Exercise aim: Output every line of the entries below as a Markdown table with two columns, Row for the row number and Line for the line itself, and leave out blank lines.

╭──

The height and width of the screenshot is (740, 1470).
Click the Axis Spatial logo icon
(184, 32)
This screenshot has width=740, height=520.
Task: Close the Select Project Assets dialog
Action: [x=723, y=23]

╰──

Full answer:
| Row | Line |
|---|---|
| 1 | The height and width of the screenshot is (740, 1470). |
| 2 | Click the Axis Spatial logo icon |
| 3 | (184, 32) |
| 4 | This screenshot has width=740, height=520. |
| 5 | Task: Close the Select Project Assets dialog |
| 6 | Action: [x=723, y=23] |